5.3. Case Study Lifecycle
This tutorial aims to show the beginning, middle, and end of a single visualization using Matplotlib. We'll begin with some raw data and end by saving a figure of a customized visualization. Along the way we'll try to highlight some neat features and best-practices using Matplotlib.
Warning
This tutorial is based off of this excellent blog post by Chris Moffitt. It was transformed into this tutorial by Chris Holdgraf.
5.3.1. A note on the Object-Oriented API vs.

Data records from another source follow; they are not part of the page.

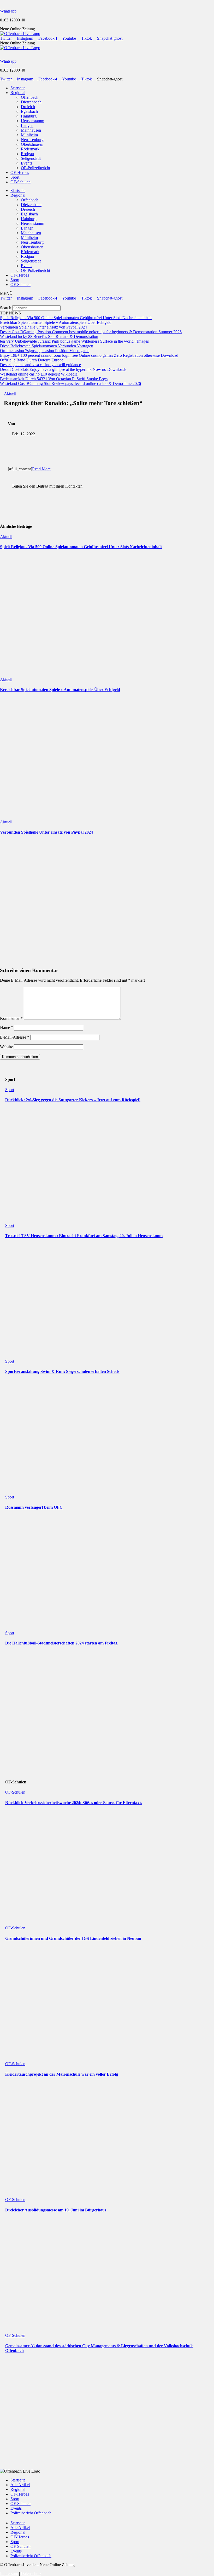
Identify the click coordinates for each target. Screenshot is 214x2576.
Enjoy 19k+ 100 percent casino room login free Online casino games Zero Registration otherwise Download (89, 355)
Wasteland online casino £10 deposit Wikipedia (39, 374)
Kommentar (11, 1018)
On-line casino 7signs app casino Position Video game (44, 350)
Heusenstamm (32, 121)
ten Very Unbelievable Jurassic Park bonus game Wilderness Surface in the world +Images (74, 341)
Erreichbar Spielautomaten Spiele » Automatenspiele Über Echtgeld (55, 322)
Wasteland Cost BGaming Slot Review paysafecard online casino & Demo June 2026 (70, 383)
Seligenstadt (31, 158)
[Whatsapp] (1, 2)
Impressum (9, 2573)
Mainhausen (31, 130)
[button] (107, 303)
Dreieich (28, 106)
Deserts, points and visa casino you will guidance (40, 364)
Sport (14, 177)
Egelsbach (29, 111)
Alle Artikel (20, 2485)
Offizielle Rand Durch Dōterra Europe (31, 360)
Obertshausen (32, 144)
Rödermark (30, 149)
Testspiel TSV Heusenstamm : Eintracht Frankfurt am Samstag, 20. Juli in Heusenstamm (84, 1235)
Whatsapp (8, 11)
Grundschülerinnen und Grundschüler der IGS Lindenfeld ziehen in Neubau (73, 1938)
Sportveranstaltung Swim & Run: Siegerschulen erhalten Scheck (62, 1371)
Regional (17, 92)
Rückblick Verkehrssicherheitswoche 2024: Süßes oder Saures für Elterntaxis (73, 1802)
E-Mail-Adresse (14, 1037)
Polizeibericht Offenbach (30, 2513)
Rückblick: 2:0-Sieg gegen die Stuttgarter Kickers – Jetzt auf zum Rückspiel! (72, 1100)
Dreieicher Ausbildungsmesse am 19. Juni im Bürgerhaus (55, 2210)
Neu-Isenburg (32, 139)
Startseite (17, 88)
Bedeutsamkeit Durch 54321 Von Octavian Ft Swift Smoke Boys (54, 379)
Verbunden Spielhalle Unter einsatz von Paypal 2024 (43, 327)
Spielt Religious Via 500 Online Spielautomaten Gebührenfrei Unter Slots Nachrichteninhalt (76, 317)
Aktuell (10, 393)
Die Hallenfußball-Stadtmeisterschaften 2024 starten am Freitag (61, 1643)
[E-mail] (3, 481)
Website (6, 1047)
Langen (27, 125)
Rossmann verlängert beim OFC (34, 1507)
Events (26, 163)
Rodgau (27, 153)
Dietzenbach (31, 102)
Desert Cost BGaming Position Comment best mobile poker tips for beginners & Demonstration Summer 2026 (91, 332)
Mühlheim (29, 135)
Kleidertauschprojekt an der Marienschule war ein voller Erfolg (61, 2074)
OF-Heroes (19, 172)
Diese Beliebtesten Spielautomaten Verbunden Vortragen (46, 346)
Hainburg (29, 116)
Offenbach (29, 97)
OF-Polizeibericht (35, 168)
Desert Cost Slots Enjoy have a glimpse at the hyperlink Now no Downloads (63, 369)
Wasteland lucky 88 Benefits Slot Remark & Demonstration (49, 336)
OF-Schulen (20, 182)
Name (6, 1027)
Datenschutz (31, 2573)
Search (5, 308)
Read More (41, 469)
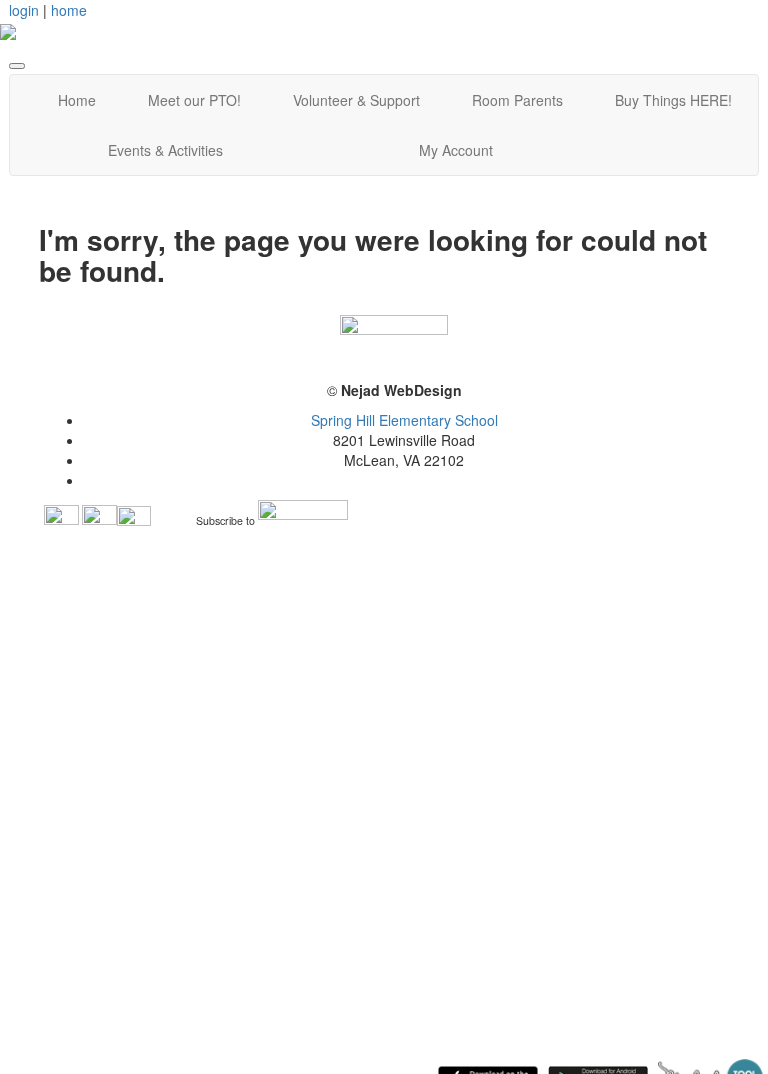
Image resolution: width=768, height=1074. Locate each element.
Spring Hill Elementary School (404, 420)
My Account (456, 150)
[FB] (61, 521)
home (69, 10)
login (24, 10)
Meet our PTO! (194, 100)
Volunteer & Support (356, 100)
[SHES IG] (99, 521)
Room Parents (517, 100)
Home (77, 100)
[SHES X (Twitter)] (134, 521)
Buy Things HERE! (673, 100)
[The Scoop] (303, 521)
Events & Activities (165, 150)
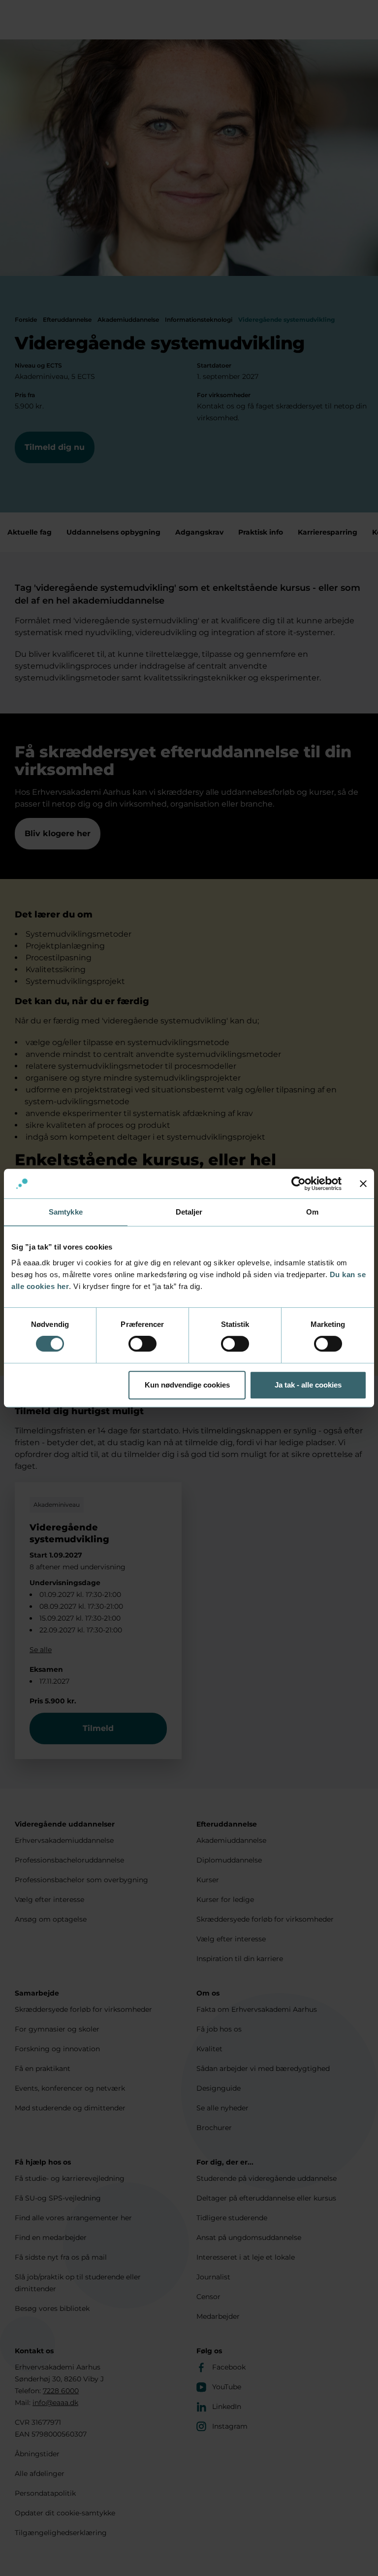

Pyplot
Matplotlib has two interfaces. The first is an object-oriented (OO)
interface. In this case, we utilize an instance of axes.Axes
in order to render visualizations on an instance of figure.Figure
.
The second is based on MATLAB and uses a state-based interface. This is
encapsulated in the pyplot
module. See the pyplot tutorials for a more in-depth look at the pyplot
interface.
Most of the terms are straightforward but the main thing to remember is that:
The Figure is the final image that may contain 1 or more Axes.
The Axes represent an individual plot (don't confuse this with the word "axis", which refers to the x/y axis of a plot).
We call methods that do the plotting directly from the Axes, which gives us much more flexibility and power in customizing our plot.
In general, try to use the object-oriented interface over the pyplot interface.
5.3.2. Our data
We'll use the data from the post from which this tutorial was derived. It contains sales information for a number of companies.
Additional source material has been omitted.